• _EXTRACT_

# 351



## brownie525 (May 15, 2010)

I am ask away


----------



## Jbowyer24 (Apr 7, 2013)

Hey man, I'm just wondering if you have heard anything about the need to hire new lineman apprentices? I'm on a waiting list for the northeastern apprenticeship training program have been since June. So I'm just sort of waiting around working my construction job in the time being. It would be nice to hear an opinion of someone actually in 351.


----------



## Jbowyer24 (Apr 7, 2013)

I've been hard pressed to find any linemen in the Local to ask or anyone in general. All the linemen I can get in touch with are all 456 and more north.


----------



## drumnut08 (Sep 23, 2012)

Jbowyer24 said:


> I've been hard pressed to find any linemen in the Local to ask or anyone in general. All the linemen I can get in touch with are all 456 and more north.


351 has their own line crew ? Is it still considered 351 ? Lineman generally are a separate entity with their own local number . I'm not in 351 but have worked in their territory on and off for years . Rumors fly around in any local and unless you actually find someone in that program , a regular inside J/W most likely isn't going to know . Be a pest and keep calling the hall . They'll tell you something even if its wrong , lol ? Seriously though , try finding out from the top . Good luck !


----------



## Jbowyer24 (Apr 7, 2013)

I'm fairly positive. When I took my test and interviewed NEAT said I'd be placed in 351. Do you think someone at the hall would even be able to supply me with projections like that? Or should I go down and ask in person?

• _GIVEN DATA_

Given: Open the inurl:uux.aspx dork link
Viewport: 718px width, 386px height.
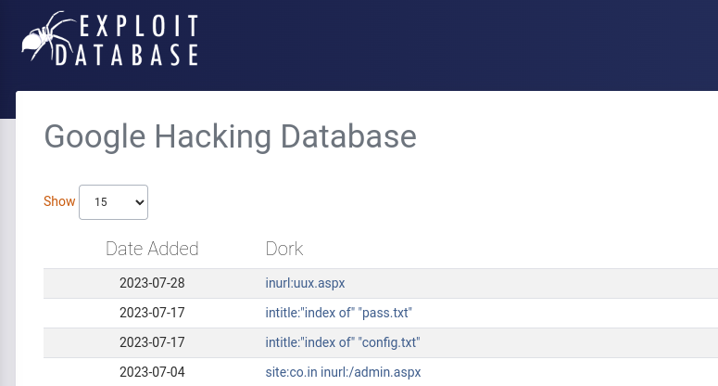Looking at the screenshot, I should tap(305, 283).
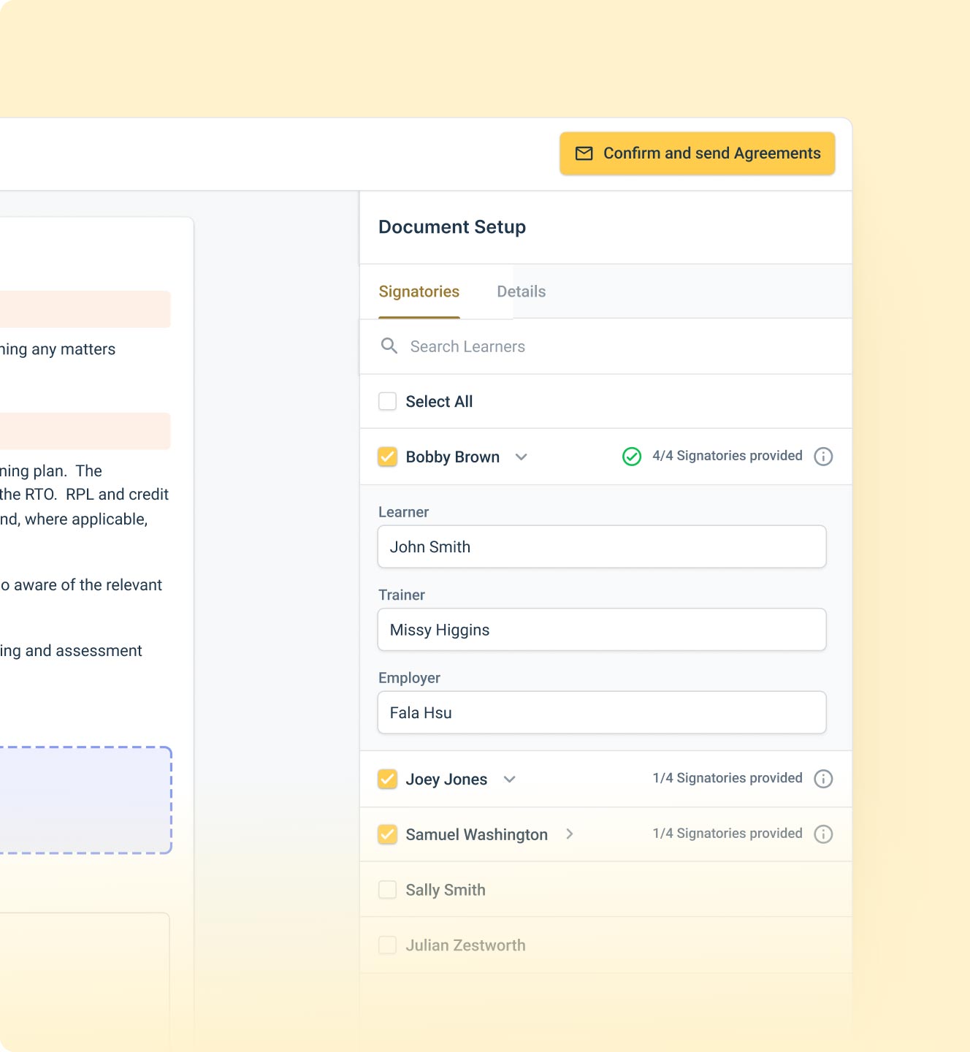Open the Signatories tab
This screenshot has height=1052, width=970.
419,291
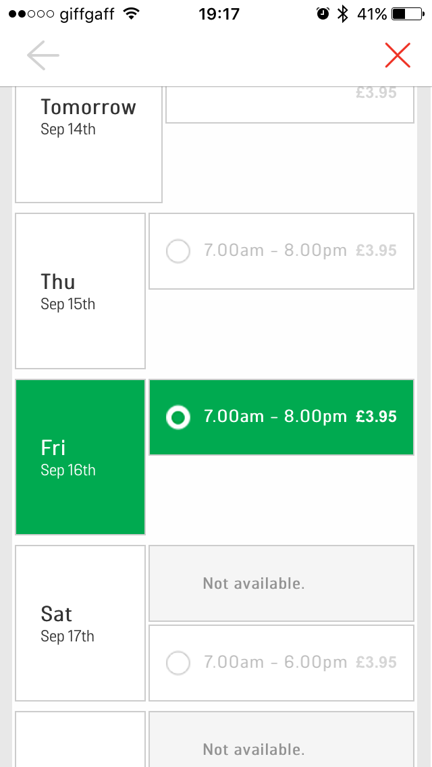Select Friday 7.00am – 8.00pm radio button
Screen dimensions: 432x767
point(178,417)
==
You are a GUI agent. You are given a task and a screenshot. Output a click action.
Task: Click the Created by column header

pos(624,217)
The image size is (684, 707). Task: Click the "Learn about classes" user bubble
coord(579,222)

• _TASK STATEMENT_
Return, word for word, everything in the Local 351 forum thread above from "Hey man, I'm" down to "actually in 351.".

• _ANSWER_
Hey man, I'm just wondering if you have heard anything about the need to hire new lineman apprentices? I'm on a waiting list for the northeastern apprenticeship training program have been since June. So I'm just sort of waiting around working my construction job in the time being. It would be nice to hear an opinion of someone actually in 351.